What I realized was that although those processes were the same, the way in which each of those processes was performed was different from one facility to the next, even within the same region. Every facility had customized those processes over time to suit whatever their specific needs were.

The result was that none of those processes were optimized across the entire company. For as many facilities that we had there were that many different ways of performing those common processes. Even for theoretically well run operations there was no guarantee that they way they performed any one process was the best possible way. It was merely the way they chose to run that process.

And that was the fundamental problem of broken global processes. While all of those processes worked, they were not optimized. In effect these processes were broken from the perspective of global optimization.

I would never have had this epiphany sitting behind a desk. Only by visiting each and every location did I accumulate enough experience to arrive at that insight.

Defining the Future

I realized that for any single process there should be one best way of doing that process. If I had 24 facilities doing receiving, there should be an optimal way of conducting the receiving process. Further if I could identify that one best way of receiving then we could deploy that to every single operation. This would make everyone more efficient and effective. It made a lot of sense.

I discussed my vision for this initiative, or rather imperative, with my regional VPs. We needed to launch a “Global Process Excellence” initiative.

There would be one team for each process (a total of 12 different processes were identified. Each team would have representation from each region, allowing team members to get involved in a global innovation experience.

Each process team would have a mandate to identify the best in class process, perform benchmarking, and develop an action plan to deploy the best in class process across the entire global operation. They would act with my direct authority and were widely empowered to implement the necessary changes.

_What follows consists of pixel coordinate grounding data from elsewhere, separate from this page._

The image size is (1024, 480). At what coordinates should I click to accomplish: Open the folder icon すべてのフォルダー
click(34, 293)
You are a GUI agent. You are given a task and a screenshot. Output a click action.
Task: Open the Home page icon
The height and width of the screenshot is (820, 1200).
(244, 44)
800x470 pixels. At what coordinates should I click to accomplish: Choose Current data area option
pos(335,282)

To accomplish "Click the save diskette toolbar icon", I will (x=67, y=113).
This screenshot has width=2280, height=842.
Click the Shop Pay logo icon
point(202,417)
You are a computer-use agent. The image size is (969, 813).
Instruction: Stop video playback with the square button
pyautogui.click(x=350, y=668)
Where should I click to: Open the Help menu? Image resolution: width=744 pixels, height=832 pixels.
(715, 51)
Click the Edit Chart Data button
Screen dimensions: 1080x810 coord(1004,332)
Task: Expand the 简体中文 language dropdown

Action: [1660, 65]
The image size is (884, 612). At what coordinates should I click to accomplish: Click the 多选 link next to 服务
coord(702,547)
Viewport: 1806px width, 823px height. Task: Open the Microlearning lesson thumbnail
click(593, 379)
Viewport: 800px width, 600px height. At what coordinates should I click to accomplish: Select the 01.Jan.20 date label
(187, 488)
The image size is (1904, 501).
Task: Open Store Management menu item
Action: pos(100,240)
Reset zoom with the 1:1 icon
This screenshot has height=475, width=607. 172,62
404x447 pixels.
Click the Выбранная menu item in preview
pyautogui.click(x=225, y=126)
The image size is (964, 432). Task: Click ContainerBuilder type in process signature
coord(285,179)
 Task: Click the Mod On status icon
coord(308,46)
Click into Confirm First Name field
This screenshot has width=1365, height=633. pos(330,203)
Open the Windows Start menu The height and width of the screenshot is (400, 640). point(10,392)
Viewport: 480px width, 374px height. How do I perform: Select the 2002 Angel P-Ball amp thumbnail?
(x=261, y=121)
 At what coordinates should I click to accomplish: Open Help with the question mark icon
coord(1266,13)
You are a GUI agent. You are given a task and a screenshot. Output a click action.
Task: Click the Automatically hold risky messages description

I added a level of governance to ensure that there was always forward progress for each and every team. I would meet with every team once every two weeks. This showed the team that this was important to me and to the organization. It was not “just another program”. Real results were expected.

These governance meetings also allowed me to ensure that the teams stayed on track. I could remove any blocks or sacred cows that they encountered through Change Leadership. I could provide them some mentorship and guidance if they needed it. And it enabled me to impart the cultural norms and beliefs that we needed to turn our culture into a high performance organization.

And so our efforts began to fix these broken global processes.

Results

Within 6 months we were seeing and realizing significant productivity improvements across most processes. Like anything progress moved faster in some areas and slower than others. But everyone was moving forward at some pace.

One particular team that created some industry leading, world class results was our pick and pack order fulfillment team. They created and implemented an ECommerce order fulfillment process that allowed them to pick and pack a customer order within 4 minutes of receipt of that order. At the time that was better than any other company in the world, INCLUDING Amazon.

Another team focussed on Inventory turnover performance also had extraordinary results. Within 9 months we had DOUBLED our inventory turnover. This took the company from an industry lagging position to an industry leading position.

Conclusion

Our investigation not only revealed an underlying problem with broken global processes that would not have been visible otherwise, but it also demonstrated that an exploratory investigation in search of a problem can lead to extraordinary results.

The investigative approach and capacity of The Supply Chain Detective™ resulted in the creation of best in class global processes that benefitted not only the company, but the effort motivated and developed employees, and delivered substantial increases in customer satisfaction.